> [Task A]
Print the part of the text on monastic books and Italian innovation starting at "What lessons can" and ending at "on societal development.".
> [Task B]
Answer these questions from the text on monastic books and Italian innovation:
(i) By about what percentage did patenting activity rise in municipalities with more than 10,000 people that received monastic books and manuscripts?
(ii) In which city was the 1911 World Fair held whose exhibitors are counted to measure innovation?
(iii) A 10% increase in books in public libraries in 1893 is associated with about what increase in patents per capita in 1910–12?

Figure 3 Word cloud of most common names in the title of Italian patents in 1871

Our analysis shows that municipalities with a population larger than 10,000 that received books and manuscripts from monasteries increased their patenting activity by about 48%. This finding is not explained by pre-existing characteristics of the municipalities selected as recipients of the monastic material. In fact, the law governing the redistribution of monastic assets – both movable and immovable – only prescribed that books should remain within their province and be devolved in agreement with the Ministry of Education. Before the reallocation of monastic books, there were no significant differences between municipalities that became recipients of monastic books and those that did not.

We find that the results are mostly driven by the enlargement of previously existing general-purpose libraries. Since the establishment of new public libraries did not affect innovation, it suggests that the increase in innovation was not driven by the creation of a public space where new ideas could be exchanged and discussed. The positive impact of general-purpose libraries, moreover, supports the idea that access to generally useful knowledge, rather than specific religious knowledge, spurred innovation. Finally, we can exclude the notion that our results are driven by the redistribution of other monastic properties that affected innovation, such as buildings or land, perhaps through an income or wealth channel.

The long-run effects of the innovation advantage

Our main finding is that municipalities that received monastic books witnessed an almost immediate surge in their innovative activity, as measured by patents per capita. However, the data also reveal that the effect on innovation was persistent over time. In fact, we find that the increase of books in public libraries due to the closure of monasteries is associated with greater innovative activity also in 1910–12, more than 40 years after the reform. Innovation in 1910–12 is measured not only through the number of patents but also with the number of exhibitors at the 1911 World Fair held in Turin. Taken at face value, the long-run analysis suggests that a 10% increase in the number of books in public libraries in 1893 is associated with an increase of about 1.7% in patents per capita in 1910–12 and about 1.3% in exhibitors at the Turin World’s Fair. This is not to say that the content of monastic books had a direct impact on the technological content of innovations around 1911. But given the incremental nature of technological progress, the technological advantage accumulated after the reform in 1867 persisted also in the long run.

A final important result relates to human capital. We said that the initial innovation advantage caused by the increase in useful knowledge might have laid the groundwork for incremental innovation, thus explaining the persistent advantage. A possible alternative mechanism is the accumulation of human capital. It could be argued that enriching existing libraries might have led to an increase in human capital, which in turn could have spurred more innovation (Mokyr et al. 2020). This enduring effect cannot be attributed to a general increase in population literacy, as the average literacy rate of municipalities that received monastic books is not significantly different from that of non-recipient municipalities.

Conclusion

What lessons can we draw from the experience of historical Italy? Our analysis, based on newly digitised data on public libraries linked with yearly data on patents, provides us with at least two important findings: first, as suggested by several historians, monasteries were important keepers of Western culture and the knowledge embedded in their books and manuscripts was indeed useful. Secondly, once this knowledge was made publicly available, information and notions in these books became useful for innovation, at least in a relatively backward economy such as Italy after its unification. This lesson from the past bolsters current arguments for promoting open-access policies to ensure that useful knowledge is accessible to all. Policymakers should recognise the importance of disseminating useful, even basic, information and its potential long-term impact on societal development.

> [Record set]
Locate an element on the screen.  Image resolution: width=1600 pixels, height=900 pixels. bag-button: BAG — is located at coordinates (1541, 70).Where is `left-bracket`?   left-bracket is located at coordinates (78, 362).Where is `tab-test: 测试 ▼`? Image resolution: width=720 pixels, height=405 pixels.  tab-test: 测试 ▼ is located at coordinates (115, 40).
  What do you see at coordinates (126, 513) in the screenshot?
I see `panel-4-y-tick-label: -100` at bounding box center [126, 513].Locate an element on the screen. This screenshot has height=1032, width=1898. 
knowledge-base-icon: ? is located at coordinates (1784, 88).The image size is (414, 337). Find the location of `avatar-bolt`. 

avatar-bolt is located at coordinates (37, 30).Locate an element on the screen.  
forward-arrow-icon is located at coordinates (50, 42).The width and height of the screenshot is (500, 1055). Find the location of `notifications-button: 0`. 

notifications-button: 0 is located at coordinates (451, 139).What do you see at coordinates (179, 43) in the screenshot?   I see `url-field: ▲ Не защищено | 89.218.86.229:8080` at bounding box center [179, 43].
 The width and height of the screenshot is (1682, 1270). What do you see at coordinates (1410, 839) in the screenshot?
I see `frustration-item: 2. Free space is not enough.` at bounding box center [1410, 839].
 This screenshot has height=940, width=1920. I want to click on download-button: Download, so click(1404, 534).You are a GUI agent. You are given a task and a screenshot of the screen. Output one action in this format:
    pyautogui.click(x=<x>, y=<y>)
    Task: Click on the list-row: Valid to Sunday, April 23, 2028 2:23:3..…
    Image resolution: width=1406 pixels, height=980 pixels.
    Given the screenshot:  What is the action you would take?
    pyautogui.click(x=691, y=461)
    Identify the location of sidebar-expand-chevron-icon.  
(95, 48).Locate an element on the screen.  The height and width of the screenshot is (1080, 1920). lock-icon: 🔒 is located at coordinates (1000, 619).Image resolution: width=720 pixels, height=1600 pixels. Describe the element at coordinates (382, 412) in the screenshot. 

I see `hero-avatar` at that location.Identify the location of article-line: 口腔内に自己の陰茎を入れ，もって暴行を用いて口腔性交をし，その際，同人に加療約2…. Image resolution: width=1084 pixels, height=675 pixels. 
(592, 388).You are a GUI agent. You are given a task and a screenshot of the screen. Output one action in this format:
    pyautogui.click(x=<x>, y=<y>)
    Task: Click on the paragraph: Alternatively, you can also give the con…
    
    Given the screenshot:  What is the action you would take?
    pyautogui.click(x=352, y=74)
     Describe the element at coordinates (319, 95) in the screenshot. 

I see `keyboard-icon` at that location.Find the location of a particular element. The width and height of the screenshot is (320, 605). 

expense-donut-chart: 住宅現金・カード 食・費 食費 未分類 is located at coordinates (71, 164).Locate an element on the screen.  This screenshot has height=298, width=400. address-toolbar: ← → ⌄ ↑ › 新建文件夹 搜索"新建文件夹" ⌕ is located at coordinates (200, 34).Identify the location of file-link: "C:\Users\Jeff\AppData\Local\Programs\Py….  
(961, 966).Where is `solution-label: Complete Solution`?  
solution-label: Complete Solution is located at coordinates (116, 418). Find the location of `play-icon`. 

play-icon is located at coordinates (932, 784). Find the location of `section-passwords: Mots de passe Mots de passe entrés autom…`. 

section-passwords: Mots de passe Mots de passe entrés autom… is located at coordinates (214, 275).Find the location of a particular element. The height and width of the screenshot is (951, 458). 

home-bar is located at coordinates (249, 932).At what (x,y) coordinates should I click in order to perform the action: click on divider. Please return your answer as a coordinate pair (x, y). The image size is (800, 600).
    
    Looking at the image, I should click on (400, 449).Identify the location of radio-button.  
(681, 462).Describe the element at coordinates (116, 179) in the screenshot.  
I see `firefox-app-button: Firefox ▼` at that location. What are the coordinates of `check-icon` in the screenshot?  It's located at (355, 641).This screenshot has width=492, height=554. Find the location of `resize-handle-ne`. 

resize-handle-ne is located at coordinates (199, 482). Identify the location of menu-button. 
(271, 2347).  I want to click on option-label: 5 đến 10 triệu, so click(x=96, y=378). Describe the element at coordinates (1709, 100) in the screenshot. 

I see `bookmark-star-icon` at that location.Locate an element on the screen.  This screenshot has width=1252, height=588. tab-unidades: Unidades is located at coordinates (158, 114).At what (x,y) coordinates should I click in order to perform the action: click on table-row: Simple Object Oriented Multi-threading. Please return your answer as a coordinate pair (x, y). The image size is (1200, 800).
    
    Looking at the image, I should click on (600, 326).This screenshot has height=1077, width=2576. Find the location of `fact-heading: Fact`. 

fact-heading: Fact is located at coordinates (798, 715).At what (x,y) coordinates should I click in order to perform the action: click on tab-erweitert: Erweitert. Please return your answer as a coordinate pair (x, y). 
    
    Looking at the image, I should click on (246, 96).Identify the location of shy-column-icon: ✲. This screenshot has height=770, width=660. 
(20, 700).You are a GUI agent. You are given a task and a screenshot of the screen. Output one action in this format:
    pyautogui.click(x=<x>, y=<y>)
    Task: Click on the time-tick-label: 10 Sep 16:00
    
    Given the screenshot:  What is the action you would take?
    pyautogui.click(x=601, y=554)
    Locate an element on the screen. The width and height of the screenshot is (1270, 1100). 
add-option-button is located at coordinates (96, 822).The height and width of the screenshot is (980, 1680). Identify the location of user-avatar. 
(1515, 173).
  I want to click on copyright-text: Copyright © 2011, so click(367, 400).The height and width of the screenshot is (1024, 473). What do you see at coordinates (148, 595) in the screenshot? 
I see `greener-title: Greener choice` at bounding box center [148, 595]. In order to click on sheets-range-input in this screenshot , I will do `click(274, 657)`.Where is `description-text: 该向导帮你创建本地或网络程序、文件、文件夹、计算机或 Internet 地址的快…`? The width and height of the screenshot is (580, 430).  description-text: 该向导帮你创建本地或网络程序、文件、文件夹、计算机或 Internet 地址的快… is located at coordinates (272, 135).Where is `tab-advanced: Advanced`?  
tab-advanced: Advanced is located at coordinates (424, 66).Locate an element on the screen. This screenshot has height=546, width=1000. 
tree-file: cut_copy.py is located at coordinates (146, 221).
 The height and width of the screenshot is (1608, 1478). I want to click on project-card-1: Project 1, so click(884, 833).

> [Exercise response A]
What lessons can we draw from the experience of historical Italy? Our analysis, based on newly digitised data on public libraries linked with yearly data on patents, provides us with at least two important findings: first, as suggested by several historians, monasteries were important keepers of Western culture and the knowledge embedded in their books and manuscripts was indeed useful. Secondly, once this knowledge was made publicly available, information and notions in these books became useful for innovation, at least in a relatively backward economy such as Italy after its unification. This lesson from the past bolsters current arguments for promoting open-access policies to ensure that useful knowledge is accessible to all. Policymakers should recognise the importance of disseminating useful, even basic, information and its potential long-term impact on societal development.

> [Exercise response B]
(i) About 48%
(ii) Turin
(iii) About 1.7%